81.09 Proximal Intestinal Diversion for Colorectal Anastomoses: What Are We Preventing?

A. Sunkerneni1, R. J. Kucejko1, D. E. Stein1, J. L. Poggio1  1Drexel University College Of Medicine,Surgery,Philadelphia, PA, USA

Introduction:  Proximal intestinal diversion is often thought to protect colorectal anastomoses from leak, and reduce leak-related morbidity.  While data for rectal cancer convincingly shows improvement in outcomes, the results for abdominal anastomoses are mixed.  Yet, patients are being diverted, incurring the increased morbidity and mortality surrounding the reversal of stomas without clinical benefit.  Prior studies of abdominal anastomoses have been done on limited patient numbers, and did not control for pre-operative morbidity.  The American College of Surgeons’ (ACS) National Surgical Quality Improvement Program (NSQIP) has collected the largest dataset on anastomotic leak to date.  Our aim is to determine risk-adjusted post-operative outcomes including anastomotic leak on patients undergoing colorectal anastomosis to determine which patients receive the most benefit from diversion.

Methods:  A retrospective analysis of the ACS NSQIP Procedure Targeted Colectomy database from 2012 to 2015 was performed. All patients 18 to 90+ years old in the targeted colectomy database were included.  Patients were excluded if any CPT code corresponded to a surgery that did not have an anastomosis, or a surgery with a pelvic anastomosis, or if their leak status was unknown.  Post-operative outcomes were analyzed using chi-squared and Mann-Whitney U tests.   Propensity score-matched cohorts were developed using the NSQIP morbidity score.  The primary outcomes were 30-day mortality, 30-day reoperation rate, and anastomotic leak.

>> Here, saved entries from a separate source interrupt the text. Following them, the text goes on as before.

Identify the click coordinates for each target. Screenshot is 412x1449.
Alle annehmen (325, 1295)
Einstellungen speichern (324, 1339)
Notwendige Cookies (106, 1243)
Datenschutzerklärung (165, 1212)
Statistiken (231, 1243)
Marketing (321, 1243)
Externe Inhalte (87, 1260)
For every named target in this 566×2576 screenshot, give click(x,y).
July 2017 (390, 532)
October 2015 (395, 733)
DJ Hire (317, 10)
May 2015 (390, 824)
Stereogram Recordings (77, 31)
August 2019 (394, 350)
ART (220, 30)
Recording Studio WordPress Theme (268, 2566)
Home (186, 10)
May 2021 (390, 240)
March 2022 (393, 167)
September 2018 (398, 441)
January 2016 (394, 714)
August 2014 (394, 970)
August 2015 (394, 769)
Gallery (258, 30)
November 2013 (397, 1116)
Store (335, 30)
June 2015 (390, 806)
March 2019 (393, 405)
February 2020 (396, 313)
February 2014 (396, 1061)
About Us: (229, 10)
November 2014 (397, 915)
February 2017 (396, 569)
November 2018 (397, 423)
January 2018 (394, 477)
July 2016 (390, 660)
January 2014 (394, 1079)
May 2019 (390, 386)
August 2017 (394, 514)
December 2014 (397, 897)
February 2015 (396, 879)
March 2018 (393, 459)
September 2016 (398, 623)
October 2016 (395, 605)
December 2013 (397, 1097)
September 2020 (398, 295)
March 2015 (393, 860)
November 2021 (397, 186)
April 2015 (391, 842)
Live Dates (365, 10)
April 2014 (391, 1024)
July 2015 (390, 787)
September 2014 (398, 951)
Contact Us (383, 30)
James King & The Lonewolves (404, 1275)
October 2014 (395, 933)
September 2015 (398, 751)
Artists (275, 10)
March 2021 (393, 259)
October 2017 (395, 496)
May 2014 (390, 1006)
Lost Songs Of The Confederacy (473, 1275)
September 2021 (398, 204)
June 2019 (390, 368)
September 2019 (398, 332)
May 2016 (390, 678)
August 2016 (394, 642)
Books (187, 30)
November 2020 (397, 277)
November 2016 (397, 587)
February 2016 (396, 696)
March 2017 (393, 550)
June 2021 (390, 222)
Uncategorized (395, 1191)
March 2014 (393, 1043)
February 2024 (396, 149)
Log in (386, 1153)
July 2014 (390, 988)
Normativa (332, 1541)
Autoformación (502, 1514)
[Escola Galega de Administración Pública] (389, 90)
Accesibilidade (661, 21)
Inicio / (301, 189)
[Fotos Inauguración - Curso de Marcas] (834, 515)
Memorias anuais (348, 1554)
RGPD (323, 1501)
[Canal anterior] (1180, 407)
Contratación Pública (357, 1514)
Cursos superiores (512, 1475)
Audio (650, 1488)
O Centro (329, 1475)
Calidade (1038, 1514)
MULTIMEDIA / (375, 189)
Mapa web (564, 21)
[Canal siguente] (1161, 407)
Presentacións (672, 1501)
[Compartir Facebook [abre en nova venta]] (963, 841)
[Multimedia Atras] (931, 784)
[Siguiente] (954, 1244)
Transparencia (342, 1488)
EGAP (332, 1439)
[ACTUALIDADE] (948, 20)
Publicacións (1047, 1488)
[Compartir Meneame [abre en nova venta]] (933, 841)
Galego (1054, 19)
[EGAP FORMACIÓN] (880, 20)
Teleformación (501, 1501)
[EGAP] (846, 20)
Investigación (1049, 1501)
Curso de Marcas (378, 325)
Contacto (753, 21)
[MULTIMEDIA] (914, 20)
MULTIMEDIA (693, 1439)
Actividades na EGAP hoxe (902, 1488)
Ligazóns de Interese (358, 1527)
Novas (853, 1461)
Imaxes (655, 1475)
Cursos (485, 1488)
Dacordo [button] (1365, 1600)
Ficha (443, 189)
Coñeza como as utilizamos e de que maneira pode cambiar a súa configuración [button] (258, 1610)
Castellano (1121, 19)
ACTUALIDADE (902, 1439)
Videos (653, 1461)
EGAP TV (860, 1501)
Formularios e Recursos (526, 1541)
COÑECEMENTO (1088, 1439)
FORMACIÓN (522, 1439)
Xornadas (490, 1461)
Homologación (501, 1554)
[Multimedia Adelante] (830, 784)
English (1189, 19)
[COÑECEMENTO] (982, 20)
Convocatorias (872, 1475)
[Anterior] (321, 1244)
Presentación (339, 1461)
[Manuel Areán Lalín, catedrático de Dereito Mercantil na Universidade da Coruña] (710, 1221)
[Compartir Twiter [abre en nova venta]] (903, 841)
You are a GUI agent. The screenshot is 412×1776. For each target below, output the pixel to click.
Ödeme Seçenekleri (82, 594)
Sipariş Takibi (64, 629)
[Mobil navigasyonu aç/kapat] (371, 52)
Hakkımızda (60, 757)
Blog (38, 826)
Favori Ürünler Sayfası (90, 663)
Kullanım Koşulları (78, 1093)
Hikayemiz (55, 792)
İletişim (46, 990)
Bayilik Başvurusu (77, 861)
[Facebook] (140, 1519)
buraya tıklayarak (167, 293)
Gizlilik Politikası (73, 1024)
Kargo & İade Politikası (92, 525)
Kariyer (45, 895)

Results: 61,161 patients underwent abdominal colorectal anastomosis over the 4-year period. 8,352 (13.7%) underwent emergent surgery, and were diverted 30.5% of the time, compared to the non-emergent diversion rate of 11.4%.  Matched patients who were emergently diverted had significant improvements in prolonged intubation, septic shock, 30-day return to OR, mortality rate, and operative leak rate, with no significant difference in other outcome measures.  Matched patients who were non-emergently diverted were only noted to have significant improvements in post-operative pneumonia, rate of reintubation, mortality and operative leak rate.  More importantly, these patients had significantly worse rates of organ space infections, AKI, UTI, DVT, sepsis, return to OR and 30-day readmission. 

Conclusion: Proximal fecal diversion for abdominal colorectal anastomosis is a known trade-off between immediate protection and long-term morbidity.  In emergent cases, significant improvements in mortality and leak rate are seen without significant rises of other complications, suggesting the right patients are being diverted.  But, in non-emergent cases, many operative sequela are made worse by diversion, with only modest improvements in leak rates and 30-day mortality.  Surgeons would benefit from a decision tool to better stratify patients undergoing non-emergent abdominal anastomoses to aid in optimal patient selection.